Recorded via computer over the course of two 12-hours days, the videos captured presentations on each of the Faculty’s 15 undergraduate programs, as well as subjects such as what students can expect from campus life and their co-op work terms.
“Our goal was to give prospective students an experience as close as possible to the live presentations they would have seen at March Break Open House,” said Daniella Cross who spearheaded the effort with her team.
Planning for backup videos began even before the March 21 open house - a key event on the recruitment calendar every year - had been formally cancelled to help prevent the spread of COVID-19.

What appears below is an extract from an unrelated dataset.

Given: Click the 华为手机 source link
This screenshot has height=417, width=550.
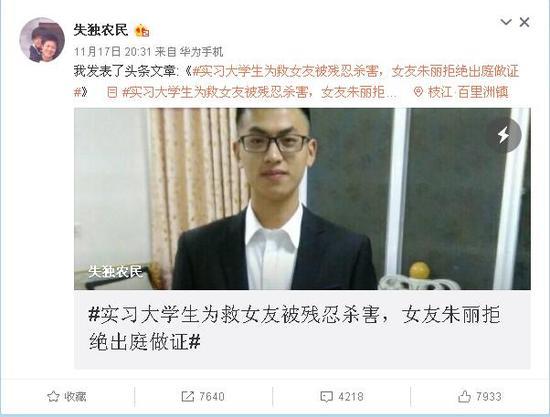Looking at the screenshot, I should [201, 52].
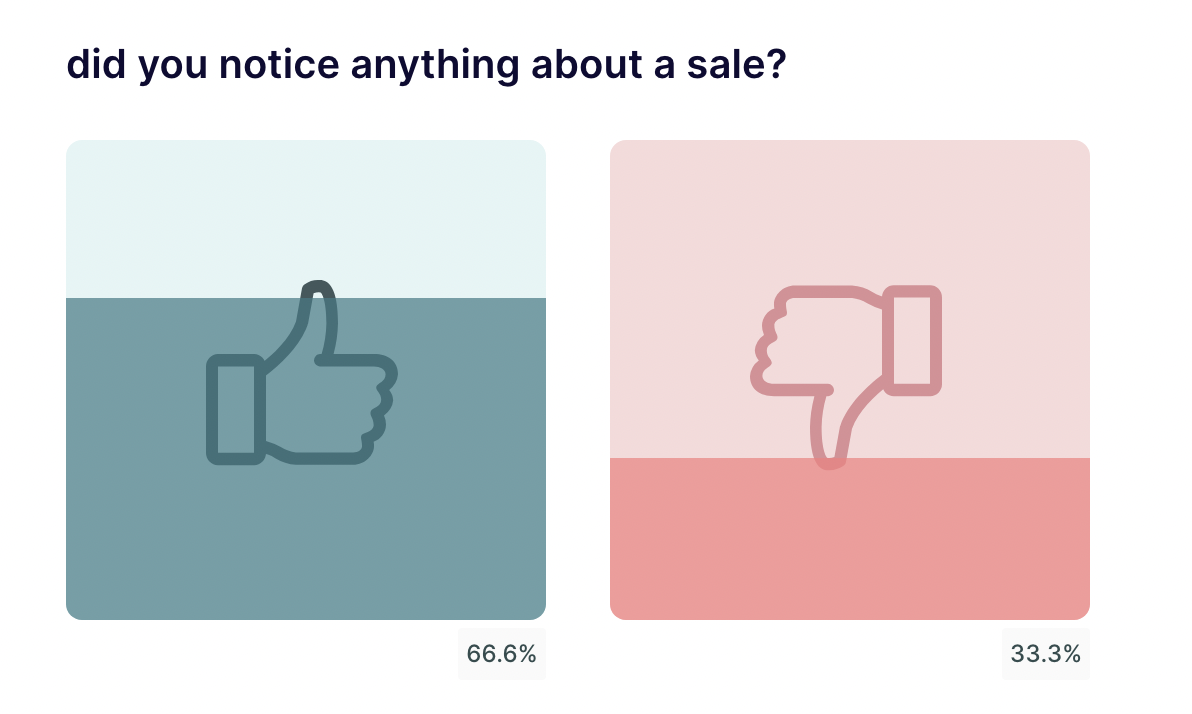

When it was made official, Cross and colleagues Erica Clement-Goudy and Ryan Pyear, together with Engineering’s digital media agency partner Angle Media, organized professors, students and staff to remotely record presentations they would have shared in-person with more than 3,000 visitors at the open house.

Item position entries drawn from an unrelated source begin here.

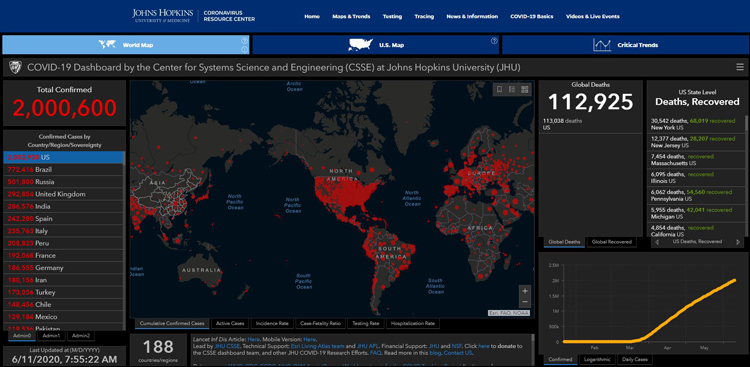Open the hamburger menu in dashboard header
The height and width of the screenshot is (367, 750).
(x=740, y=67)
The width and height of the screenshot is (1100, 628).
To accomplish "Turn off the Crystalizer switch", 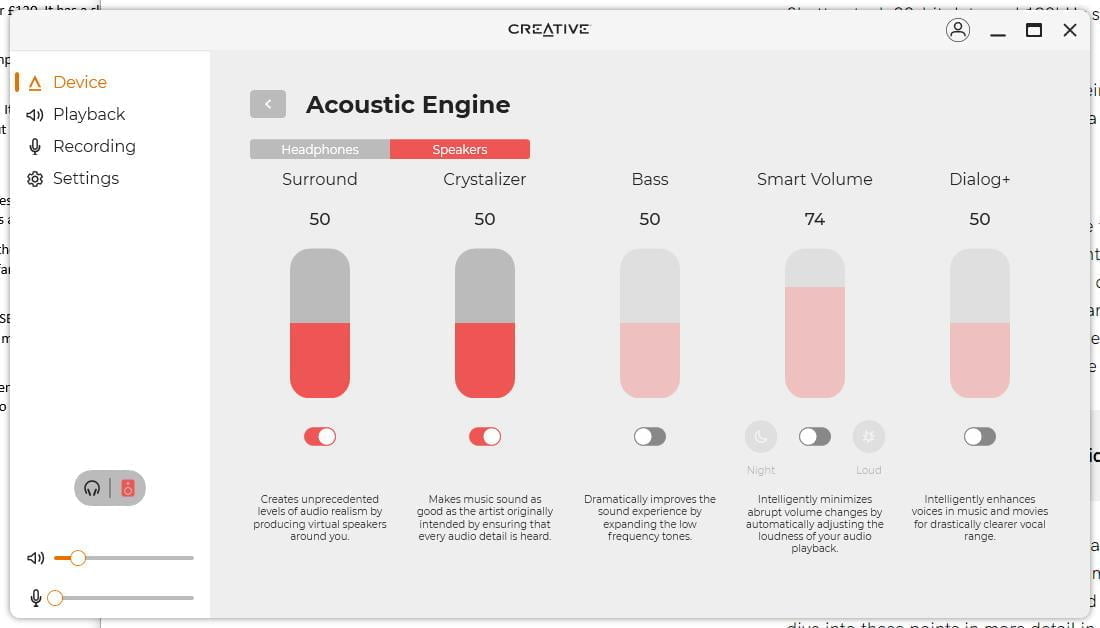I will [x=485, y=437].
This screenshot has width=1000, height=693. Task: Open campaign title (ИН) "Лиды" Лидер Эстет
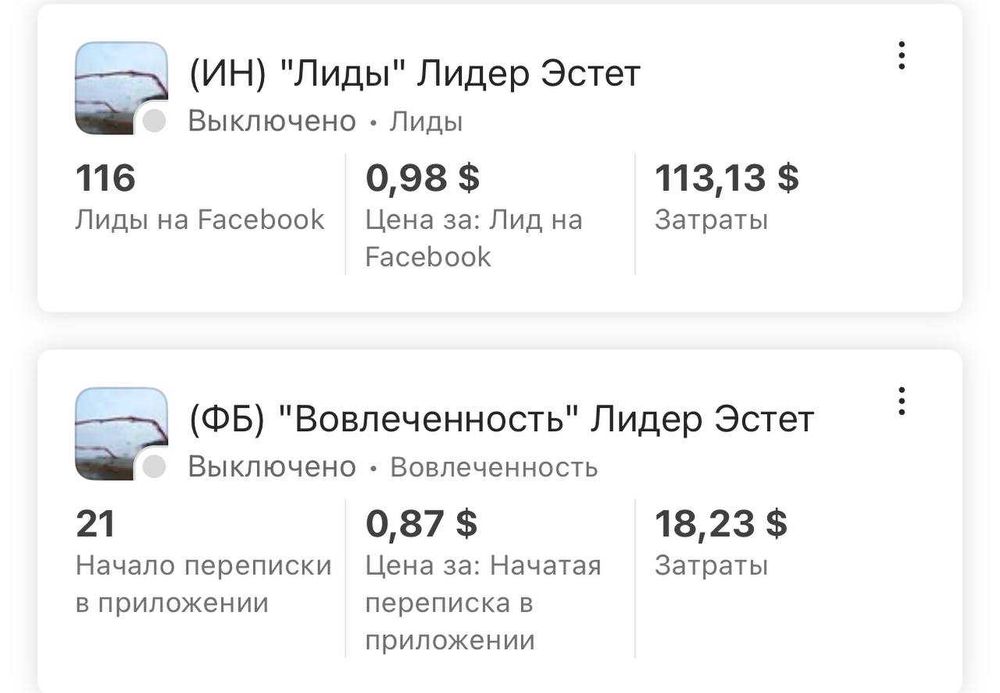click(x=414, y=74)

“People at this University are so passionate about our students that they were totally committed to it,” said Cross, associate director of marketing and recruitment. “They went all out because they knew how important this information was to prospective students.”
One presenter, lecturer Andrea Atkins of architectural engineering, recorded her video only to find that the sound quality on her laptop wasn’t up to snuff.
Her husband, a sound technician, then stepped in to fashion a makeshift studio in their living room and Atkins is now using it to deliver online lectures following the suspension of in-person classes.
"This quick pivot to an online experience is an example of the kind of innovation and can-do spirit we pride ourselves on at Waterloo Engineering,” said Rick Culham, interim dean of Waterloo Engineering. “By putting the needs of prospective students first, we found a way of using technology to get them valuable information even in these difficult times."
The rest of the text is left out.